Although it is the best known part, PRISM is only one program within America’s state-run surveillance programs. More broadly, Signals Intelligence Activity Designators (SIGADs) are the primary tool used in these programs. Because of their secretive nature, it is unknown how many currently exist or what data they have access too. However, a screenshot leaked when PRISM was revealed in 2013 showed that there were 504 SIGADs that year.
A SIGAD is an alphanumerical code that identifies a signals-intelligence collection site. PRISM’s SIGAD, for example, is US-984XN. The first two letters of the code indicate the country – the United States, United Kingdom, Canada, Australia, or New Zealand. All these countries use SIGADs and have a well-established alliance for sharing signals-intelligence. The set of numbers in a code is unique to the site where it is in operation. When intelligence personnel want to access the data intercepted by one of these sites, they use the SIGAD to retrieve it.
Sites identified can be physical or virtual and are typically operated by a signals-intelligence specialist. They gather intelligence by intercepting signals from a wide variety of sources and each have their own set of targets and software.
Several other SIGADs were revealed alongside PRISM in 2013. For example, STORMBREW is a SIGAD that uses upstream collection, where massive amounts of data are pulled directly from fiber-optic cables and top-level infrastructure.
These sites have legal authority to collect information on foreigners or those believed to be a threat to national security because of foreign contacts or foreign intelligence.
Comparing US and Russian Surveillance States
Critics and whistleblowers of US surveillance have claimed that this foreign connection stipulation is obsolete because the interconnectedness of the Internet allows any US citizen to be targeted for even the weakest connection to a foreign threat. SORM, on the other hand, has the legal authority to collect information on Russian citizens without the existence of a foreign threat.
The surveillance states in the US and Russia are at least somewhat constrained by public consent.
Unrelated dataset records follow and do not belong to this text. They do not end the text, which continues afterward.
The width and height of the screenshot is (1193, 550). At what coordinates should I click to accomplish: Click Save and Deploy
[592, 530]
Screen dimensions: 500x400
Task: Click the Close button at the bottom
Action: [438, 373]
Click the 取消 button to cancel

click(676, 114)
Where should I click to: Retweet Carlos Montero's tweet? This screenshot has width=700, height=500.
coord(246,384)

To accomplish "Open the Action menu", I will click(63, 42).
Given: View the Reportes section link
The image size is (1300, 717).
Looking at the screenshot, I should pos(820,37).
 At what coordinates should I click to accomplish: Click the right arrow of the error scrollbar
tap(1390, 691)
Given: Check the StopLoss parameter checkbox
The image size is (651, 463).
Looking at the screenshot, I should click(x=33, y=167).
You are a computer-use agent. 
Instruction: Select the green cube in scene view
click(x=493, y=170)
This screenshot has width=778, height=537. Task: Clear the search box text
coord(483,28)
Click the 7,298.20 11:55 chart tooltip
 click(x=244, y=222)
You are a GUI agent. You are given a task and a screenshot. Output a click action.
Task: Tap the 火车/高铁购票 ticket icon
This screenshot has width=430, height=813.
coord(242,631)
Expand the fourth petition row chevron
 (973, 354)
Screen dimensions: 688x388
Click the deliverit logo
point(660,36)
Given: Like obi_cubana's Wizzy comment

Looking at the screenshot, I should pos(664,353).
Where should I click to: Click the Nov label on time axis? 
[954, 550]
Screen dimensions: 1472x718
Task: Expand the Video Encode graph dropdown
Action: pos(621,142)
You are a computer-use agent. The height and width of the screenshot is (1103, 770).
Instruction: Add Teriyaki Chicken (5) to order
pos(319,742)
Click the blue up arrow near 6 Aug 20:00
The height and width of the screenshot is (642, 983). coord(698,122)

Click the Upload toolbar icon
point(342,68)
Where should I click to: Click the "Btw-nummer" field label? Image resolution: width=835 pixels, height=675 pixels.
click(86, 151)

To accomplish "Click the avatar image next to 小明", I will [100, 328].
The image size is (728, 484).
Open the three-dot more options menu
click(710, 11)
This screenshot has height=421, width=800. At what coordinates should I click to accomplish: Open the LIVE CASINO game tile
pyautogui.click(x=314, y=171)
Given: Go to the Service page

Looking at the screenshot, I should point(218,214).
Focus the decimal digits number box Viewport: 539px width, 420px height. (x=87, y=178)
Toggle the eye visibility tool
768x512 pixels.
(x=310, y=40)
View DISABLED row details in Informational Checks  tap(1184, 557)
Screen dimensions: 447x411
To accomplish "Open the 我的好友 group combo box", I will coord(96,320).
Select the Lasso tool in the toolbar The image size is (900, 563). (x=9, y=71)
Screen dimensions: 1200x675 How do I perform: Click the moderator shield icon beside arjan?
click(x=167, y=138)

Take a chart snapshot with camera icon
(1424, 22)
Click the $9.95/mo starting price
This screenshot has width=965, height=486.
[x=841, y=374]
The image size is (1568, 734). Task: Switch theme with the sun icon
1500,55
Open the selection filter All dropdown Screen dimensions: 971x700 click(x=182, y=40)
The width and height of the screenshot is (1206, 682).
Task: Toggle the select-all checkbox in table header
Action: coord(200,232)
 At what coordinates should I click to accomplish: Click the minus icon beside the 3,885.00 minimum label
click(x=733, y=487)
Domestic backlash against data collection and monitoring in the wake of Snowden’s claims in 2013 demonstrate this in the US. Likewise, the Russian government’s failed attempt to ban the popular messaging app Telegram because it refused to comply with SORM specifications led to demonstrations and backlash in Russia.
Both surveillance states have proven themselves to be susceptible to the use of Internet data by non-state actors. Russian state secrets such as the presence of Russian troops in Crimea were exposed by non-state actors using open-source analytics software with publicly available data. Similarly, in 2018 secret US military and intelligence bases around the world were at risk of being discovered through public user data on a popular mobile app.
Outside of the SORM and PRISM programs, Russia and the US also force technology companies to build backdoors in their products. These backdoors allow intelligence personnel to bypass encryption and user passwords to access certain information at will. This is important because it adds to scope of state surveillance in each country.
As technology continues to evolve, so will surveillance states around the world and the conversations concerning them. Western media and attitudes often portray the state-run surveillance in the US and Russia as not capable of comparison. A more nuanced look at each country’s surveillance shows that symmetry does, in fact, exist.
Because the US and Russia are both leaders in digital surveillance, it is important to understand their similarities. This will be especially true in future dialogue on concerns like global Internet governance and human rights on the Internet.